Please give back, word for word, only the lines starting at the one containing "Inicio (32, 297)" and ending at the one containing "For every named target in this 200×2576" within the material below.

***

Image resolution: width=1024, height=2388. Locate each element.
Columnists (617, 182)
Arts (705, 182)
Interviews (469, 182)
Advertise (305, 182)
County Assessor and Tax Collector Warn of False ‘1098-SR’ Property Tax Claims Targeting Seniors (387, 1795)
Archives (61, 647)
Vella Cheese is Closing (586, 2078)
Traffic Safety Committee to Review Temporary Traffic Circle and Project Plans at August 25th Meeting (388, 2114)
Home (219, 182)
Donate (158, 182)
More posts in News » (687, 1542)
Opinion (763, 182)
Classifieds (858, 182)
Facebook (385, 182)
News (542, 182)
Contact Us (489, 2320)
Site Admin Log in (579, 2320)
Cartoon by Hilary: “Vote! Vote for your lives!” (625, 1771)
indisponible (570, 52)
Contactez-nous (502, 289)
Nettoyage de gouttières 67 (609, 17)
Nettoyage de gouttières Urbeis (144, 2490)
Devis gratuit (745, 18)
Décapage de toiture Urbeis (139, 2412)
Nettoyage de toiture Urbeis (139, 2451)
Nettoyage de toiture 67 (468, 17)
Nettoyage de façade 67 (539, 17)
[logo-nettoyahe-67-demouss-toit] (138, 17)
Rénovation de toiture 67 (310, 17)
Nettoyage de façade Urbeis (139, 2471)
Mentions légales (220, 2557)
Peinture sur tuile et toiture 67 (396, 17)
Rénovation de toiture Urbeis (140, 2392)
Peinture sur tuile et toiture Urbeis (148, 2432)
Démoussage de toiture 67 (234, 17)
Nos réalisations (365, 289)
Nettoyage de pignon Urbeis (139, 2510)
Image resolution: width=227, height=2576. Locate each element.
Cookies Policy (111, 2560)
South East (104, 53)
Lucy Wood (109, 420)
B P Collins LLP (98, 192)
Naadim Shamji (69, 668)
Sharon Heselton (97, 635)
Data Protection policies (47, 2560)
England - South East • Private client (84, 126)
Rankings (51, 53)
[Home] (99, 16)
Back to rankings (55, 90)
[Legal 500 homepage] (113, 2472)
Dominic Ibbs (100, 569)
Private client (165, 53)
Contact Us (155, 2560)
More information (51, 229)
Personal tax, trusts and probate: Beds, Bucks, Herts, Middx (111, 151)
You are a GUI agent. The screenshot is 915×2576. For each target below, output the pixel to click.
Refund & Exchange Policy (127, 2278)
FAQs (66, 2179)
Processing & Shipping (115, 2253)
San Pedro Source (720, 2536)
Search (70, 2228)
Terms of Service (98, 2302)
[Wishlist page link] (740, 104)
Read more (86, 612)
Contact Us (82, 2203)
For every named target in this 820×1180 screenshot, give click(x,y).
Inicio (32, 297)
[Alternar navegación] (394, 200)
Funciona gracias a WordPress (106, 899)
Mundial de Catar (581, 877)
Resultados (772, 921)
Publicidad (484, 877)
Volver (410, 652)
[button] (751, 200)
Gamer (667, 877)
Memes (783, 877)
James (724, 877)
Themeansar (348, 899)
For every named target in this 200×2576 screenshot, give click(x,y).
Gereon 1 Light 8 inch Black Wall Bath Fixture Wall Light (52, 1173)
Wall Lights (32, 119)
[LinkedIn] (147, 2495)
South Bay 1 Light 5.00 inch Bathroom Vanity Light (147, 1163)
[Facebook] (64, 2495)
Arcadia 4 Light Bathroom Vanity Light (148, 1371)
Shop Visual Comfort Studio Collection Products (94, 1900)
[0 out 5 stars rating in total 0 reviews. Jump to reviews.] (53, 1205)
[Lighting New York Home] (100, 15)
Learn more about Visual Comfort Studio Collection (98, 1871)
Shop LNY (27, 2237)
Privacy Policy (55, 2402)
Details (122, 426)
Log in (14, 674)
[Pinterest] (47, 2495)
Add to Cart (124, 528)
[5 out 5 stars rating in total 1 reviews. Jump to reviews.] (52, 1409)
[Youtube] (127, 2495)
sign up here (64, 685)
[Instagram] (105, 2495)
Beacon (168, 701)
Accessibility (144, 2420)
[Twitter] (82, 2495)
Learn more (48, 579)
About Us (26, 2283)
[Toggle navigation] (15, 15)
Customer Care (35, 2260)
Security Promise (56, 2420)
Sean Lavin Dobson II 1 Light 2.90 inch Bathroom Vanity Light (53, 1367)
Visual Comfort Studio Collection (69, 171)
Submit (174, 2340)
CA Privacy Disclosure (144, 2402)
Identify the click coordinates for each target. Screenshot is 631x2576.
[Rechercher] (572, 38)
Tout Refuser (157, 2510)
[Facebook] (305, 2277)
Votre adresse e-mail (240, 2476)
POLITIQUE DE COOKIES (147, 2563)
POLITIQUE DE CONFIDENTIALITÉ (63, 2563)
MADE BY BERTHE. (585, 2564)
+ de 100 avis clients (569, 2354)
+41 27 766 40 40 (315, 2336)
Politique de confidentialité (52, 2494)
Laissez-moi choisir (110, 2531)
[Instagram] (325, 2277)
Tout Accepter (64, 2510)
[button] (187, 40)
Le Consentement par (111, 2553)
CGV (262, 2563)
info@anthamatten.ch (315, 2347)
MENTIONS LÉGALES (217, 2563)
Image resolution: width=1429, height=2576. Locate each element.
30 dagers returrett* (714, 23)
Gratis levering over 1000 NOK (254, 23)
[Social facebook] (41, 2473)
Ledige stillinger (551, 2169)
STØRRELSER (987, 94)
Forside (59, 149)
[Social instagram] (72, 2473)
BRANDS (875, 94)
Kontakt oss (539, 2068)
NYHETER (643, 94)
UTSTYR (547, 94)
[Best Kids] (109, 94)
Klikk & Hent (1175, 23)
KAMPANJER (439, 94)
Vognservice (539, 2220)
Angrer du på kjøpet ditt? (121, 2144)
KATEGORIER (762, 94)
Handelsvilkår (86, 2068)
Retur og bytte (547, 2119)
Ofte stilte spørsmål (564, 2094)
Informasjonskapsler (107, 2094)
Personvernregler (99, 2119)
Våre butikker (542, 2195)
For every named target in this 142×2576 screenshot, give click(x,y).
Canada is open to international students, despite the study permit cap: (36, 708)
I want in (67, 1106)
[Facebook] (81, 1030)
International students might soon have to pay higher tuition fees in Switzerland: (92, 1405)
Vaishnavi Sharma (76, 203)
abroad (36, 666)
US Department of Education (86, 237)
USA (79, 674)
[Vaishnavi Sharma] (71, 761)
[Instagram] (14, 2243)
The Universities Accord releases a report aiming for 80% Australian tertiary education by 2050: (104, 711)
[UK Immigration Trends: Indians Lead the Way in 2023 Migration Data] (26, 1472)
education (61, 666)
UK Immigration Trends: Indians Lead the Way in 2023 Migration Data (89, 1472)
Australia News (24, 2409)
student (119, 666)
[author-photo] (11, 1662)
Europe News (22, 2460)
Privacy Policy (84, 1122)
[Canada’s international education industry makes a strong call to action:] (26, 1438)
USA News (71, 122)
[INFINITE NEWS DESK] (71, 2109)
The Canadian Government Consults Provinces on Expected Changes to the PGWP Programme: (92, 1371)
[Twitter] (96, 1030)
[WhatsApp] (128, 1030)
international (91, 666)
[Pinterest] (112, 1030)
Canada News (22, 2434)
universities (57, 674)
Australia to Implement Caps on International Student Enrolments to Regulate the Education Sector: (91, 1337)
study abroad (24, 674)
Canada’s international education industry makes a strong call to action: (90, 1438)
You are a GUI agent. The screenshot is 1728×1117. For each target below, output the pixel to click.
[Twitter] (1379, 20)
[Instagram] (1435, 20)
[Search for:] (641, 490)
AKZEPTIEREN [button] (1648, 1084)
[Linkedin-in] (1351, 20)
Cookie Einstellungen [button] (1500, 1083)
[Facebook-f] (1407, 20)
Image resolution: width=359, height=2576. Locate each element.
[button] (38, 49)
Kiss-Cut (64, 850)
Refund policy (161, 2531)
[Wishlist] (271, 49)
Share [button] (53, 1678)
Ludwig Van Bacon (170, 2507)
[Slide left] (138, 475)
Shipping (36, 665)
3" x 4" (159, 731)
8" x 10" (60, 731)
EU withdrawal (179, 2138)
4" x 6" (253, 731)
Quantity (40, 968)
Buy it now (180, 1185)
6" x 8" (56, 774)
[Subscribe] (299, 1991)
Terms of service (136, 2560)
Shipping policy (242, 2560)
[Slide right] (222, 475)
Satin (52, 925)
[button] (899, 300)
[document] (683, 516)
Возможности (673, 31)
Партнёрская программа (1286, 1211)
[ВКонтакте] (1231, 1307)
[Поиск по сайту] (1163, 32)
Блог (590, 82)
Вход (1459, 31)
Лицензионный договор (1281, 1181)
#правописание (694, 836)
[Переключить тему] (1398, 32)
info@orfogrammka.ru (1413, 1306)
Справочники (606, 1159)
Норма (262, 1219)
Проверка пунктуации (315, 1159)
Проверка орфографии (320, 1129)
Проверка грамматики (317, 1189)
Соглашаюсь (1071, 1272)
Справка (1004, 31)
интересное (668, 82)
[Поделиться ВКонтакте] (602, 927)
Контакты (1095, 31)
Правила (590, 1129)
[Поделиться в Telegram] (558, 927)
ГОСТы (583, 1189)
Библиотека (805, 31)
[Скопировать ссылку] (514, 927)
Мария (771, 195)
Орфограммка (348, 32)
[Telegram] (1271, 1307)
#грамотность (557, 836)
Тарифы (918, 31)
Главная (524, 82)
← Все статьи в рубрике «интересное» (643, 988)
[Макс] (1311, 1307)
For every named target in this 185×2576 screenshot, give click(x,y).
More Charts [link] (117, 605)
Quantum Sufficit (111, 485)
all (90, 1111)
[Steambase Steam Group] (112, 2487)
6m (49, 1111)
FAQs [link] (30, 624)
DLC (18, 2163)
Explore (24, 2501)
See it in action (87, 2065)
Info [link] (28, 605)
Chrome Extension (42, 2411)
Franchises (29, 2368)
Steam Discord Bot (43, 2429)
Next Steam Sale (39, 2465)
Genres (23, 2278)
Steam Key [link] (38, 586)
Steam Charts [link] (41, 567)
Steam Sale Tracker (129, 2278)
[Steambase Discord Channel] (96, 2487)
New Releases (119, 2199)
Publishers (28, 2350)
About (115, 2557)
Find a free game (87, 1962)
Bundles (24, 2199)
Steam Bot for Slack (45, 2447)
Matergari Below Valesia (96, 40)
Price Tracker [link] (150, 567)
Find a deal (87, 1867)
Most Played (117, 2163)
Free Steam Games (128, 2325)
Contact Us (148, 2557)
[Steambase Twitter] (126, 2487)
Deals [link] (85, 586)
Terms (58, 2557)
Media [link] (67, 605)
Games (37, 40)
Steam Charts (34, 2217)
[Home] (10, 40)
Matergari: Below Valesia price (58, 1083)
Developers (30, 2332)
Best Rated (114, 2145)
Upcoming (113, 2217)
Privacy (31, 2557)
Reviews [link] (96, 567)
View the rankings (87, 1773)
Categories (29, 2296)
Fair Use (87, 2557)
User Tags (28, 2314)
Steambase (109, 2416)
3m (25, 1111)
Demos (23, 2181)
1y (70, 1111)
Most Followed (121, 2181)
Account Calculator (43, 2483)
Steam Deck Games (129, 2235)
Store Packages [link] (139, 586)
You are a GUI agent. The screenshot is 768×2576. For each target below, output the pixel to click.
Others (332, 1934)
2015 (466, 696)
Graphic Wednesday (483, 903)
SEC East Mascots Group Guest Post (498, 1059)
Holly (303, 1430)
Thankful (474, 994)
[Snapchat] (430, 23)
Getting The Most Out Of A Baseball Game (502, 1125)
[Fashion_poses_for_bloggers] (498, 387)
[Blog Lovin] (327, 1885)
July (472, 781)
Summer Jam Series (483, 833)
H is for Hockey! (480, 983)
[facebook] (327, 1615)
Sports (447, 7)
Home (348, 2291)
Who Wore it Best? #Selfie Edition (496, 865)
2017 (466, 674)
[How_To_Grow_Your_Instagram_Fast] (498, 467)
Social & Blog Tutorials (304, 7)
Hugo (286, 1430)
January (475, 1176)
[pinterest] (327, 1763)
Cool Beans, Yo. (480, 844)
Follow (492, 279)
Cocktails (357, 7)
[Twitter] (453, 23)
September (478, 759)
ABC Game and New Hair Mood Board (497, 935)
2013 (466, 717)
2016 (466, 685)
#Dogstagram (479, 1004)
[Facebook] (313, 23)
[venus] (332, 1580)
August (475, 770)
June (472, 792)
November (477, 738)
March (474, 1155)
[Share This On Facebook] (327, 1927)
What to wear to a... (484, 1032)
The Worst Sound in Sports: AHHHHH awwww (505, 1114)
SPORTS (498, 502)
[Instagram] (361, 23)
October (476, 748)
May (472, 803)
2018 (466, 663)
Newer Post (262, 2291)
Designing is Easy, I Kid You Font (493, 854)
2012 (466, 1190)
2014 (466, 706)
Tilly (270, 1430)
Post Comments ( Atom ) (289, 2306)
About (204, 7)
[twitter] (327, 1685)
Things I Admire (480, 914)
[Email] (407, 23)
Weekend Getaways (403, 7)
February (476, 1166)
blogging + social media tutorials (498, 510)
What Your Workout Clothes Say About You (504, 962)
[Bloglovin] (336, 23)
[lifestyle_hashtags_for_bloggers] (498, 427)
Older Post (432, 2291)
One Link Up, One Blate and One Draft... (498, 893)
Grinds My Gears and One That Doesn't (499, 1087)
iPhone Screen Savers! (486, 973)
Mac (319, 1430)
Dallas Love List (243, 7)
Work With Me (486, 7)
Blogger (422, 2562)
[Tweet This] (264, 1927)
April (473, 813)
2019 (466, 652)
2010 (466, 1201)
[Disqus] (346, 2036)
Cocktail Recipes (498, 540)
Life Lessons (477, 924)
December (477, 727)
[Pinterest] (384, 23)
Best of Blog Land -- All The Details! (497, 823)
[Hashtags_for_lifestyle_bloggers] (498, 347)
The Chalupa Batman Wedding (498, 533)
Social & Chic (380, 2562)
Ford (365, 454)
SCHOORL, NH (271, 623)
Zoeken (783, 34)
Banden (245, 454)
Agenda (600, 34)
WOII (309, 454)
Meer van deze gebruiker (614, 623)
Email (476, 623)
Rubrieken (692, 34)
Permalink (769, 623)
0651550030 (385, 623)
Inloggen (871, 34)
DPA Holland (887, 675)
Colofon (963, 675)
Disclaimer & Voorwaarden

***

_Output for this exercise_
Inicio (32, 297)
[Alternar navegación] (394, 200)
Funciona gracias a WordPress (106, 899)
Mundial de Catar (581, 877)
Resultados (772, 921)
Publicidad (484, 877)
Volver (410, 652)
[button] (751, 200)
Gamer (667, 877)
Memes (783, 877)
James (724, 877)
Themeansar (348, 899)
For every named target in this 200×2576 screenshot, give click(x,y).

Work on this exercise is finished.